The UK housing crisis is leaving millions of people unable to save for price-rocketing properties. Firsttime buyers are putting down an average deposit of £32,841, with the London average ramping up further, to an astonishing £110,656.

Here are some of the ways the new generation of first time buyers are dodging this dwelling disaster.


Many post graduates taking their student debts to the cities, are staying financially float by living upon canals. While this option involves an initial fee of anything from a few hundred to a few thousand for the boat itself (and potentially that cost once over to make it habitable with basic amenities), buyers are then able to own a property outright in cities as otherwise unrealistic as London. 

Costs to take into account are mooring fees,insurance, fuel costs and license fees.

One way to get around the often disproportionately expensive mooring costs is to get a continuous cruising licence for a few hundred pounds.

This license is an arrangement with the UK’s Canal and River Trust that means boat owners must move every two weeks and travel a total of 20 miles per year.

Van life

No longer will house-van owners be looked down upon as a community of travellers and hippies. This option is becoming increasingly popular for a wide cross section of society as it allows owners limitless freedom of travel with the comfort of home. That is, if you’re prepared to stick your van on a boat. 

This is another tried and tested route (pardon the pun) and if you are prepared to make use of your gym showers and public toilets you could even get away with a cheaper conversion without proper plumbing.

Becoming a property guardian 

This less well known option is particularly popular in London, with Live-In Guardian (LIG) Scheme waiting lists up to 500 people. The role of a property guardian is simply to live in the empty property and notify of any potential security threats or maintenance issues.

The properties up for grabs are often high value. As “head guardian” in one of these schemes, you could pay as low as £425 a month for 1,000 square feet of central Zone 1 living area – a space that would cost up to £14,000 a month on the rental market.

The catch is that there’s no guarantee of how long you can stay in the property you “guard” because the notice period is only two weeks. Additionally, it is rare to get a 1-2 person apartment, with most places available hosting larger groups of 6+ guards.

Tiny houses

The tiny house movement has risen in the ranks of property seekers thanks to eco blogs and tiny house YouTube channels such as Living Big In a Tiny House, where Bryce Langston and his camera crew tour around Australia looking at peoples’ individually constructed homes. These allow people extra freedom to express their individuality through their specifically chosen infrastructure and personalised design. Most of these upcycle and drastically modify 20ft shipping containers by extending the ceiling to have two floors with an upstairs bedroom and loft but the variations differ vastly. The focus of these people is often geared towards a minimalist, environmental lifestyle so many of the homes strive towards absolute independence from the national grid.

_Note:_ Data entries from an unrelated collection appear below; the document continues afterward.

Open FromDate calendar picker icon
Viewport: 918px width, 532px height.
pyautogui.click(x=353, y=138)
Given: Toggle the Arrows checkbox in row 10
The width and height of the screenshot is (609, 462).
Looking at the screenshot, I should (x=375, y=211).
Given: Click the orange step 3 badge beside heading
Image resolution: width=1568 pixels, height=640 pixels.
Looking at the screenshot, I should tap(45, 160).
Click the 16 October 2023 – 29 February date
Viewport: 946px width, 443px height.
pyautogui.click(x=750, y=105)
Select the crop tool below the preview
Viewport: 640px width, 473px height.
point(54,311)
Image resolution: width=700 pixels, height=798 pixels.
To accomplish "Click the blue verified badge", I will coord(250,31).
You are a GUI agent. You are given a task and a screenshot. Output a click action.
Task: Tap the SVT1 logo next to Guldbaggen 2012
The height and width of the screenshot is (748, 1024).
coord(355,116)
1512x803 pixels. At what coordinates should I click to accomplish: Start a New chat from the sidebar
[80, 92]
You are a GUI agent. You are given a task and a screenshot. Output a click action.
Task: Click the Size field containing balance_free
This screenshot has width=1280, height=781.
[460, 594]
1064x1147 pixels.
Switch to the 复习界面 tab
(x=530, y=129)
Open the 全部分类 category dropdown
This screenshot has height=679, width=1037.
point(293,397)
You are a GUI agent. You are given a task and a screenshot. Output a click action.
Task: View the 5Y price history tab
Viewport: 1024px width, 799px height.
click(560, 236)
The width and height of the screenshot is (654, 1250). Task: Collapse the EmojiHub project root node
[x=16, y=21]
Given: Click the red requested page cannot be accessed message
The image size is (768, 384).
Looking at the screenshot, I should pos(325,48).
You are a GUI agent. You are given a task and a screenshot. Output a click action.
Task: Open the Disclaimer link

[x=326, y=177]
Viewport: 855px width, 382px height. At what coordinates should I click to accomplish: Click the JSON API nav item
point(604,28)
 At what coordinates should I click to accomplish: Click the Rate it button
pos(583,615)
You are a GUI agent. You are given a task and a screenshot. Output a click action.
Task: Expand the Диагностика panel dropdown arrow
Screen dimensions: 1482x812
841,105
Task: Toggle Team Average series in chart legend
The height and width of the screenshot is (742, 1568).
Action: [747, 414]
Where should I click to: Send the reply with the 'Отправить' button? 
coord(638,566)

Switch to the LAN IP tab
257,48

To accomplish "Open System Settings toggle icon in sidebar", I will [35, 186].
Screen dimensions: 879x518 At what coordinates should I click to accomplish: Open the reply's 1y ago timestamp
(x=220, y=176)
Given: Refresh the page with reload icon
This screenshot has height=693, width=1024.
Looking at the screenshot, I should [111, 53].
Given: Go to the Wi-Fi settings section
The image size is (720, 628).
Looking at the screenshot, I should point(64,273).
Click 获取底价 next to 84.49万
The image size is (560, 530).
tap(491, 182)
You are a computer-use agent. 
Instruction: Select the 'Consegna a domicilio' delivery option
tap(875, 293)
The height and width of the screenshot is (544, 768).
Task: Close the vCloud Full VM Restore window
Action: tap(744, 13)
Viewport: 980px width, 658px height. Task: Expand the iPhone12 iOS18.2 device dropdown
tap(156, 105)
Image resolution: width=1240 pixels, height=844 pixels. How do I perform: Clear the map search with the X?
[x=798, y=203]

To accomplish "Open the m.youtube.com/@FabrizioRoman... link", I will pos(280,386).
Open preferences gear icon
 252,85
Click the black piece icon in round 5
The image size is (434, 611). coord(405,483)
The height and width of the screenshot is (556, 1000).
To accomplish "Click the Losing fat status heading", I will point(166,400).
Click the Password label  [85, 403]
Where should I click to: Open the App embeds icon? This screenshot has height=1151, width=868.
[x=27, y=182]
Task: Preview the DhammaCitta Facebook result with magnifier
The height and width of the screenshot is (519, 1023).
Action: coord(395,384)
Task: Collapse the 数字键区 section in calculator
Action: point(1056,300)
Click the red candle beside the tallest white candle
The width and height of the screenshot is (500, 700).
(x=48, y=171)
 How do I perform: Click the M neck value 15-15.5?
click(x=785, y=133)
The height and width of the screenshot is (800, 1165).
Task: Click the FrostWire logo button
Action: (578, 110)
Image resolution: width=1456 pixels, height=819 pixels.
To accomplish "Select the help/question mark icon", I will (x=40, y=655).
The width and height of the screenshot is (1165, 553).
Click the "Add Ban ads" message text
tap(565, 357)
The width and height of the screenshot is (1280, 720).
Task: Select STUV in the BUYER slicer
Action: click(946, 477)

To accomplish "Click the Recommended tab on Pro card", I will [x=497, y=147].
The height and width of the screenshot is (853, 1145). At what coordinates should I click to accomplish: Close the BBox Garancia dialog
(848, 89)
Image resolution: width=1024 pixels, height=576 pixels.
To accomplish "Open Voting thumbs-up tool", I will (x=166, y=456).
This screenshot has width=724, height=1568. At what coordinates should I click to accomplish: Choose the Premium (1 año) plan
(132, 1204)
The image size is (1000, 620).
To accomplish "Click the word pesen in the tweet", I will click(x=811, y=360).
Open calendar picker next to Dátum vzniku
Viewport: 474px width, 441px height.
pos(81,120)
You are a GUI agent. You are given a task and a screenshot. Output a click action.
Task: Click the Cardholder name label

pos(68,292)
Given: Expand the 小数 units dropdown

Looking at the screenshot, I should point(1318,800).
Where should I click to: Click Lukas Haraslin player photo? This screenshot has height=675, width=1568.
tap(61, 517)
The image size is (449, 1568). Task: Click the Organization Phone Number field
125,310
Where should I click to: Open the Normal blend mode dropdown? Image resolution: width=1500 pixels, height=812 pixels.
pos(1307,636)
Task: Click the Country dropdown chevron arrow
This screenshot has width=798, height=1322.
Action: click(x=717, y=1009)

Tiny houses: Building somewhere to live for £2,500 BBC News

Communal living

This one sounds far from alternative at first, as many of us have lived in shared university halls or shared an apartment with strangers. However, this concept is being taken one step further across many areas in Britain where individuals, couples and families are choosing to share land. These arrangements come in many forms and often involve the previous options. Some groups move their individual tiny homes onto a plot of land and share access to one main, shared house or toilet/ shower facility. Others may contain a mixture of habitats including converted fire trucks, yurts, converting shipping containers and much more.

These new and ancient ways of living all come from a wide array of individual motivations. What unites all of these reasons is personal freedom. In an increasingly globalised, digitalised and individualistic world, more and more people want to live in a real community without fear of added debt or mortgages. People also want to travel and still feel a sense of belonging, so it seems many more of us will be utilising these approaches in the coming years.